Diagnostic spéculaire
Dans ses ‘’Notes et contrenotes’’ (1964), Eugène Ionesco écrit : " ‘’Pourquoi écrivez-vous ? ‘’Demande-t-on souvent à l’écrivain. ’’Vous devriez le savoir’’, pourrait répondre l’écrivain à ceux qui posent la question. ‘’Vous devriez le savoir puisque vous nous lisez, car si vous nous lisez et si vous continuez de nous lire, c’est que vous avez trouvé dans nos écrits de quoi lire, quelque chose comme une nourriture, quelque chose qui répond à votre besoin. Pourquoi donc avez-vous ce besoin et quelle sorte de nourriture sommes-nous ?
‘’Si je suis écrivain, pourquoi êtes-vous mon lecteur ? C’est en vous-mêmes que vous trouvez la réponse à la question que vous me poser ".
Ionesco pose ici le problème de la relation auteur/lecteur en termes d’une connivence dialectique dont le premier explique le second et vice-versa. L’on peut schématiser cette série de questions en disant que le besoin de dire rejoint le besoin de lire. Mais, peut-on ou doit-on exiger de l’écrivain qu’il réponde exactement à nos attentes en matière de questionnements ou de goût ? " Dès que quelqu’un a écrit un sonnet, un vaudeville, une chanson, un roman, une tragédie, les journalistes se précipitent sur lui pour savoir ce que l’auteur de la chanson ou de la tragédie pense du socialisme, du capitalisme, du bien, du mal, des mathématiques, de l’astronautique, de la théorie des quanta, de l’amour, du football, de la cuisine, du chef de l’État. ‘’Quelle est votre conception de la vie et de la mort ?’’ me demandait un journaliste sud-américain lorsque je descendais la passerelle du bateau avec mes valises à la main. Je posai mes valises, essuyai la sueur de mon front et le priai de m’accorder vingt ans pour réfléchir à la question, sans toutefois pouvoir l’assurer qu’il aurait la réponse. ‘’C’est bien ce que je me demande, lui dis-je, et j’écris pour me le demander ", ajoute Ionesco.

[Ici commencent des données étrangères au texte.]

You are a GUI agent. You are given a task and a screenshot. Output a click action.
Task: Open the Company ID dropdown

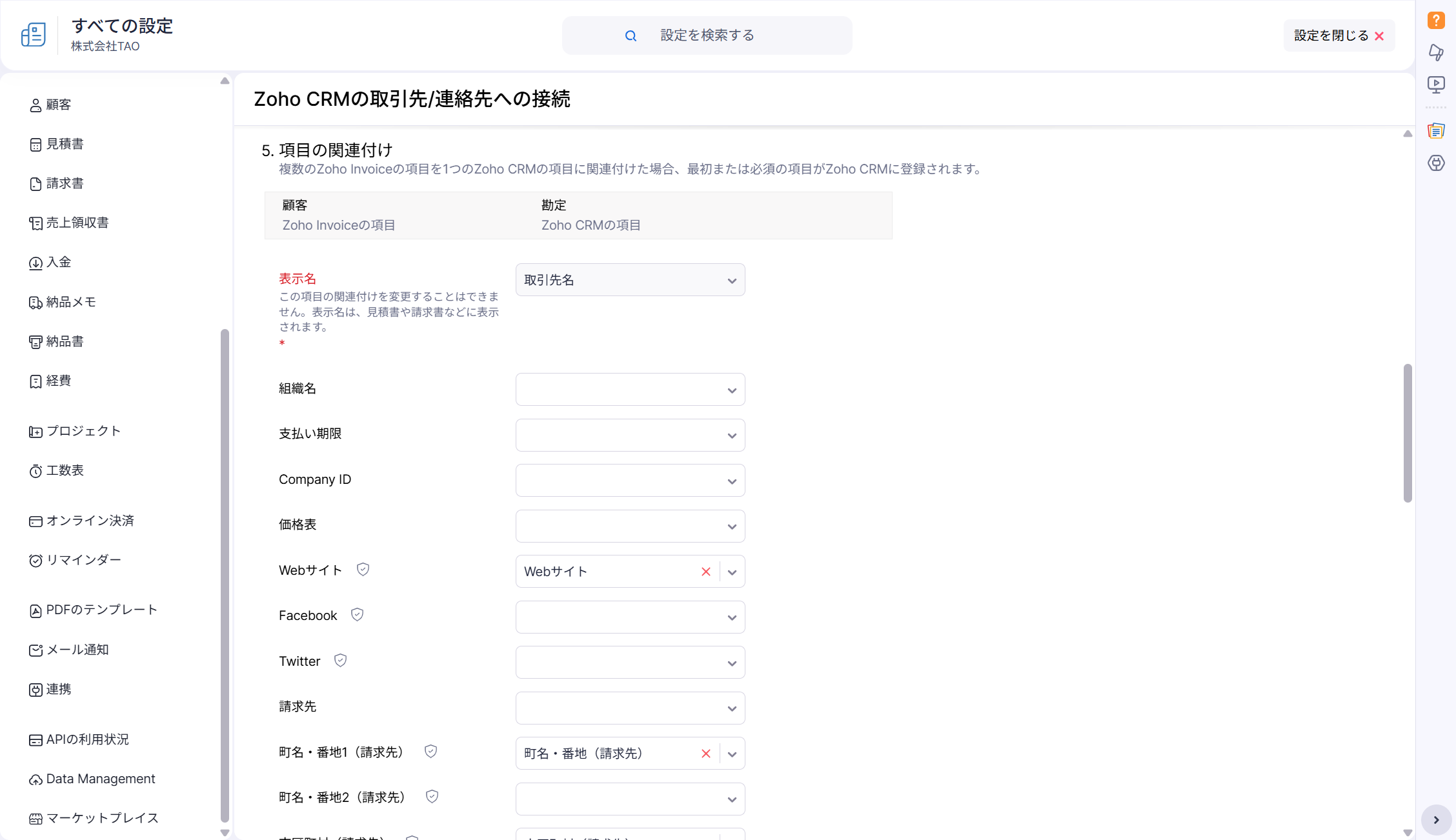pyautogui.click(x=630, y=481)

Dans bien des cas, sans doute dans la plupart des cas, l’écrivain nous transmet ses inquiétudes existentielles, partage avec ses lecteurs l’angoisse des question sans réponse ; il est inquiétant parce qu’il est inquiété ! L’écrivain essaye parfois de nous suggérer un ordre, une imbrication des choses telles qu’il les perçoit. C’est ce que propose la romancière américaine Toni Morrison en disant : ‘’J’écris pour créer de l’ordre, de la beauté, de la vie à partir de ce qui m’entoure et qui n’est que chaos, misère et mort’’. Tentant de replacer le concept d’engagement dans son acception la plus pertinente après qu’il fût malmené par des idéologues attitrés, Alain Robbe-Grillet souligne dans ‘’Pour un nouveau roman’’ (1963) : " L’art ne peut être réduit à l’état de moyen au service d’une cause qui le dépasserait, celle-ci fût-elle la plus juste, la plus exaltante ; l’artiste ne met rien au-dessus de son travail, et il s’aperçoit vite qu’il ne peut créer que pour rien ; la moindre directive extérieure le paralyse, le moindre souci de didactisme ou seulement de signification, lui est une insupportable gêne ; quel que soit son au parti ou aux idées généreuses, l’instant de la création ne peut que le ramener aux seuls problèmes de son art (…) Redonnons donc à la notion d’engagement le seul sens qu’elle peut avoir pour nous. Au lieu d’être de nature politique, l’engagement c’est pour l’écrivain, la pleine conscience des problèmes actuels de son propre langage, la conviction de leur extrême importance, la volonté de les résoudre de l’intérieur. C’est là, pour lui, la seule chance de demeurer un artiste et, sans doute aussi, par voie de conséquence obscure et lointaine, de servir un jour peut-être à quelque chose – peut-être même à la révolution ".